Saturday, July 22, 2017
"We Need to Relax Like Roger Federer"
Wall Street Journal - "We Need to Relax Like Roger Federer"
By Jason Gay
"This past Sunday, Roger Federer won his eighth Wimbledon men’s singles title—his first in five years. Weeks away from turning a sports-ancient 36, the Swiss legend is playing some of the best tennis of his life, and a big reason appears to be rest. As the Journal’s Matthew Futterman has elaborated upon, an injured and exhausted Federer took six months off at the end of 2016, only to show up this January in Melbourne fresh as a daisy, and win the Australian Open. Then Federer turned right around after Oz and skipped the entire clay court season and the French Open—but returned for Wimbledon and rolled to another Slam title.
“I’ve got to take more time off,” Federer said when it was done. “I’ll be gone again for the next six months if it keeps working out this [fantastically] when I come back.”
The sports science appears increasingly clear: rest may be nature’s finest performance-enhancing drug, restorative both physically and mentally. Smart teams are routinely resting key players in the NBA. (The influential San Antonio Spurs basically double as a Canyon Ranch during the regular season.) You can’t tell me a four-game suspension to begin 2016 wasn’t a reason a 39-year-old Tom Brady looked so sharp in February’s Super Bowl. Cycling giant Kristin Armstrong has full on stopped and retired twice, only to turn around and win Olympic gold medals, her most recent last year at 42.
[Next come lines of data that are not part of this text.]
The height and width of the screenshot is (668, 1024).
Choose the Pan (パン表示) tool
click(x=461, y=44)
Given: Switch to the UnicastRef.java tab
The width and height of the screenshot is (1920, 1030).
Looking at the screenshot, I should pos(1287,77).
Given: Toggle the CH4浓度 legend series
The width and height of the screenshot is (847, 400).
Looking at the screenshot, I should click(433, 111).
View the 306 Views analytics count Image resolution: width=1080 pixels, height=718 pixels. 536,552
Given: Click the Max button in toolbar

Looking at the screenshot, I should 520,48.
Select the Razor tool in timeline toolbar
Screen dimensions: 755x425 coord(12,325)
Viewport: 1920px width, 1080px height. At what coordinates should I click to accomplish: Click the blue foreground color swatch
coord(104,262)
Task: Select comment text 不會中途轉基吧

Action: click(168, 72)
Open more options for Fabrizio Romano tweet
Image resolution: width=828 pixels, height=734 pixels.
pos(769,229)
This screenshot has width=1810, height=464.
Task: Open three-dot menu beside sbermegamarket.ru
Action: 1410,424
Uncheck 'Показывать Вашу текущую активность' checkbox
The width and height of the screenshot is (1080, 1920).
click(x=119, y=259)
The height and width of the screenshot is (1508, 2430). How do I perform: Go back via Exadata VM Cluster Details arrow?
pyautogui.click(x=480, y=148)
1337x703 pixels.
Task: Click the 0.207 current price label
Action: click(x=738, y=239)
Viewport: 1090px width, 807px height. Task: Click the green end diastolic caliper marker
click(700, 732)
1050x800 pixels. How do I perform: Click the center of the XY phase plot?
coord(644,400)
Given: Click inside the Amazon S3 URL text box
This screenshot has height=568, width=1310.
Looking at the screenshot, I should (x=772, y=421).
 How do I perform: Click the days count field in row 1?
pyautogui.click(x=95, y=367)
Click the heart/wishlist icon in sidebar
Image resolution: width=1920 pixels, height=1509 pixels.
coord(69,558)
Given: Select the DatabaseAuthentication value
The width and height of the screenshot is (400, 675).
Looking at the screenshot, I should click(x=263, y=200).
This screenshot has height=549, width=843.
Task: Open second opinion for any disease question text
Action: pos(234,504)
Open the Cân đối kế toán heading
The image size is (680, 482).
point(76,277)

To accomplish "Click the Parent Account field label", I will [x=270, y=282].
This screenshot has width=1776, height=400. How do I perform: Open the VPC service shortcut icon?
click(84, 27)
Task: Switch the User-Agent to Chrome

Sports are catching up to what workplace productivity experts have known for ages: time off is good for everybody. Rested employees are consistently better employees, with higher performances and morale. Non-rested employees are...a grumpy disaster waiting to happen.
“Americans seem to believe that logging more hours leads to increased output, but respite deprivation can actually increase mistakes and workplace animosity,” then-University of Michigan nursing school Dean Kathleen Potempa wrote in the Journal a couple of years back.
Yes, everyone in the office kind of hates the guy who can’t stop talking about his three-month sea kayaking sabbatical. But it’s far worse to be the sourpuss who won’t take any vacation time and diddles away the week complaining about the air conditioning and his sandwich.
It’s obvious to the point of cliche: It’s not the quantity of work that matters, it’s the quality. This is what Federer has seized upon during what should be the end of his career. He realized: I want to win more Wimbledons. I don’t really need to schlep to another Madrid Open."